The figures emerged as a government-funded evaluation found just half of leaders were satisfied with last year’s National Tutoring Programme – which was run by HR firm Randstad. Most were also unhappy with the level of admin around using it.
Government has since overhauled its flagship tutor scheme, with cash now going straight to schools and provider Randstad axed.
Department for Education figures show that in the last financial year, a staggering £178 million, 43 per cent of the tutoring funding for that year, went unspent.
This is on top of another £62 million that was unspent in 2021-22, and on top of £220 million unspent from other catch-up schemes, according to the National Audit Office.
Many schools said they could not afford to put their own cash towards tutoring, a requirement to access the subsidy, and others said the scheme was overly bureaucratic.
Schools last year had to contribute 25 per cent to the cost of tutoring, rising to 40 per cent this year.
43% of funding unspent last year
Schools Week revealed in November last year that more than £100 million was expected to be clawed back from schools in unspent tutoring cash from the 2021-22 academic year.
Figures published in April confirmed this was £114 million, with nearly half of the England’s schools not using all their catch-up allocation.
Latest DfE major projects portfolio data – which covers financial years rather than academic – shows £178 million of the £416 million tutoring funding for the year to March 2023 went unused.
This cash was due to be handed back to the Treasury, but will now be kept by the DfE and go towards its new grant to help schools cover pay rises next year.
The department refused to say how much of the total underspend would be used in this way, however.
Geoff Barton, General Secretary of the Association of School and College Leaders, said NTP funding “should not be dependent on schools being able to put in some top-up money”.
“This requirement obviously means that schools which are in the toughest financial circumstances simply cannot access this funding.”
‘Leave recovery money with schools’
He said the underspend was “almost certainly being recycled to deliver the teachers’ pay additional grant, which is better than making its way back to the Treasury, but the fact remains that money intended for recovery should be left with schools to do just that”.

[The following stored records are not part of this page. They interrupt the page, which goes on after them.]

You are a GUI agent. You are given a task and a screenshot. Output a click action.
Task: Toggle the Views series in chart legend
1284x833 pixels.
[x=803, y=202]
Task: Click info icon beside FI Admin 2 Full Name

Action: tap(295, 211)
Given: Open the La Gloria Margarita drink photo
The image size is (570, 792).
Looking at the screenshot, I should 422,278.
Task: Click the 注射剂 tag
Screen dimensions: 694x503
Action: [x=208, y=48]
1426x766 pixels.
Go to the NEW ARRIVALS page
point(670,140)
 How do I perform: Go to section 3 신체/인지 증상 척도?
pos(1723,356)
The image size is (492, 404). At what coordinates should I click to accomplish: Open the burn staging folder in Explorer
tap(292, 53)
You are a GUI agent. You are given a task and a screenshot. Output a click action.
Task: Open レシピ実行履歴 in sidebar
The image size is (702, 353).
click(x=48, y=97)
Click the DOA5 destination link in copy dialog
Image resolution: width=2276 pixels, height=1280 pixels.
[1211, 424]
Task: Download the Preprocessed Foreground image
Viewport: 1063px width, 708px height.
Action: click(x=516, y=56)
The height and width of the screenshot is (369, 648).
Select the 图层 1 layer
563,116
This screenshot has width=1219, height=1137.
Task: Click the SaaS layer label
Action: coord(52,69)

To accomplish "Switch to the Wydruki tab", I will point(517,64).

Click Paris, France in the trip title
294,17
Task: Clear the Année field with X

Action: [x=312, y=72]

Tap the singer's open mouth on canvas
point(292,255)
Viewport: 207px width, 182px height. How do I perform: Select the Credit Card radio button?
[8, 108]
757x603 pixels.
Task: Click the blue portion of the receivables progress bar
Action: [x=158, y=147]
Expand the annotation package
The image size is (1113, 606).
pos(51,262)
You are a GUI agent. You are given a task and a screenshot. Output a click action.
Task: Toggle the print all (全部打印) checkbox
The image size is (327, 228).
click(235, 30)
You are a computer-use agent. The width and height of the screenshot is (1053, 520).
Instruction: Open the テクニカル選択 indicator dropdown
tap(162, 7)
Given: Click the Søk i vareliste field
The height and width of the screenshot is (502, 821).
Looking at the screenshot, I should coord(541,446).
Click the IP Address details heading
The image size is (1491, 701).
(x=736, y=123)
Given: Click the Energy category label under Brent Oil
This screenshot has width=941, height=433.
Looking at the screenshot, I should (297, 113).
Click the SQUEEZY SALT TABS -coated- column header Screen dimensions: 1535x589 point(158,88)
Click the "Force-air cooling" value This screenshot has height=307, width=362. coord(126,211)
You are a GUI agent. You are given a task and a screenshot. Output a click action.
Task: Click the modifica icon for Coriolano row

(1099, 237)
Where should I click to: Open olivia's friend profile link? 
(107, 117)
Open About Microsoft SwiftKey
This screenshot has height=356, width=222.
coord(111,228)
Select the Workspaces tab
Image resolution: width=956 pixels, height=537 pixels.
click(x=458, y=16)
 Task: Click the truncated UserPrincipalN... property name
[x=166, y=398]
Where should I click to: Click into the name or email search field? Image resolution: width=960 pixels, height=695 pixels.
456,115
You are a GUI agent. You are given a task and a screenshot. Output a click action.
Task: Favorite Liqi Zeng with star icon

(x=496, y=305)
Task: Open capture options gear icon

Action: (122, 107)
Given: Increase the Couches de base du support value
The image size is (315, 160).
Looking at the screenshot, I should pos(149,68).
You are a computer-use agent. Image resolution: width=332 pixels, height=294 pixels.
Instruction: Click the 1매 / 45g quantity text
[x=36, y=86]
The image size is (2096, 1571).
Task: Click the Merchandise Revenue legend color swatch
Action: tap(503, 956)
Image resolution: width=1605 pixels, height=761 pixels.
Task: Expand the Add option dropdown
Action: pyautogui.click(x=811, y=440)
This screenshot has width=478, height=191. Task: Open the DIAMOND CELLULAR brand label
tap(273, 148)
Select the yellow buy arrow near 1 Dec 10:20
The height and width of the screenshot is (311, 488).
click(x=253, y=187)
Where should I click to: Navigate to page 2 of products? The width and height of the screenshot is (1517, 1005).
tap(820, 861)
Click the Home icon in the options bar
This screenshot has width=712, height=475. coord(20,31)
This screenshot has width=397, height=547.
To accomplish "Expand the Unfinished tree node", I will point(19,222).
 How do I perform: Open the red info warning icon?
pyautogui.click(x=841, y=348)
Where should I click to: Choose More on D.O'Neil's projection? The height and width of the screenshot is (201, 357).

It comes after the DfE announced it would increase the planned subsidy for tutoring in the next academic year to 50 per cent. Government funding had been due to fall to cover just 25 per cent of costs.
However, no additional funding will be made available, meaning the government expects less demand than anticipated, meaning its contribution can go further.
A department spokesperson said: “We have made over £1 billion available for the National Tutoring Programme to make sure that every school that wants to deliver tutoring is able to do so.
“And whilst some schools did not spend all of the money allocated to them, in many cases this was because they were able to deliver more for less. As a result, over three million courses have been started, supporting pupils most in need of additional help.”